PROVIDED INFORMATION START

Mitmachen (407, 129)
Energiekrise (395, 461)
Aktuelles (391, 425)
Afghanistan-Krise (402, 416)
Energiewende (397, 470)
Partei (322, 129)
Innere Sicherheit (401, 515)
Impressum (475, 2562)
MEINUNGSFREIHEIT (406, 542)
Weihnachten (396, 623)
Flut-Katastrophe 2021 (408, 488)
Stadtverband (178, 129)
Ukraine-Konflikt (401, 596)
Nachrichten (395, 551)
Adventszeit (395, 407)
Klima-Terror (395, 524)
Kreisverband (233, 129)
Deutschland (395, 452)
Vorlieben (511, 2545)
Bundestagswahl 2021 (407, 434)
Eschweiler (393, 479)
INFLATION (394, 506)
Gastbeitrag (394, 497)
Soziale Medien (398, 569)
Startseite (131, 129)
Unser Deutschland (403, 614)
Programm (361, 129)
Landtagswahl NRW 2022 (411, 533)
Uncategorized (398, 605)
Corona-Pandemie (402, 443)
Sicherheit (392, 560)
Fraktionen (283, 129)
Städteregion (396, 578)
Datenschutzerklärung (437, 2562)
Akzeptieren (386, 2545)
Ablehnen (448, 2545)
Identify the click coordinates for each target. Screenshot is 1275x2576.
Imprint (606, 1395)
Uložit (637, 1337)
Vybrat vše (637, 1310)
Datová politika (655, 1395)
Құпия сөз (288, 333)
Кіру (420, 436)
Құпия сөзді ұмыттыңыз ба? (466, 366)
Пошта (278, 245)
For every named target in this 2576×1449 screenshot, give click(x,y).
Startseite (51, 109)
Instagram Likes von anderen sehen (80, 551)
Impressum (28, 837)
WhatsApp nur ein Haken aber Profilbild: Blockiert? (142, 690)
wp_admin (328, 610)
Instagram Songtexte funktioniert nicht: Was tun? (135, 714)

PROVIDED INFORMATION END

Word for word and line for line, give the material again.

Mitmachen (407, 129)
Energiekrise (395, 461)
Aktuelles (391, 425)
Afghanistan-Krise (402, 416)
Energiewende (397, 470)
Partei (322, 129)
Innere Sicherheit (401, 515)
Impressum (475, 2562)
MEINUNGSFREIHEIT (406, 542)
Weihnachten (396, 623)
Flut-Katastrophe 2021 (408, 488)
Stadtverband (178, 129)
Ukraine-Konflikt (401, 596)
Nachrichten (395, 551)
Adventszeit (395, 407)
Klima-Terror (395, 524)
Kreisverband (233, 129)
Deutschland (395, 452)
Vorlieben (511, 2545)
Bundestagswahl 2021 (407, 434)
Eschweiler (393, 479)
INFLATION (394, 506)
Gastbeitrag (394, 497)
Soziale Medien (398, 569)
Startseite (131, 129)
Unser Deutschland (403, 614)
Programm (361, 129)
Landtagswahl NRW 2022 (411, 533)
Uncategorized (398, 605)
Corona-Pandemie (402, 443)
Sicherheit (392, 560)
Fraktionen (283, 129)
Städteregion (396, 578)
Datenschutzerklärung (437, 2562)
Akzeptieren (386, 2545)
Ablehnen (448, 2545)
Identify the click coordinates for each target. Screenshot is 1275x2576.
Imprint (606, 1395)
Uložit (637, 1337)
Vybrat vše (637, 1310)
Datová politika (655, 1395)
Құпия сөз (288, 333)
Кіру (420, 436)
Құпия сөзді ұмыттыңыз ба? (466, 366)
Пошта (278, 245)
For every named target in this 2576×1449 screenshot, give click(x,y).
Startseite (51, 109)
Instagram Likes von anderen sehen (80, 551)
Impressum (28, 837)
WhatsApp nur ein Haken aber Profilbild: Blockiert? (142, 690)
wp_admin (328, 610)
Instagram Songtexte funktioniert nicht: Was tun? (135, 714)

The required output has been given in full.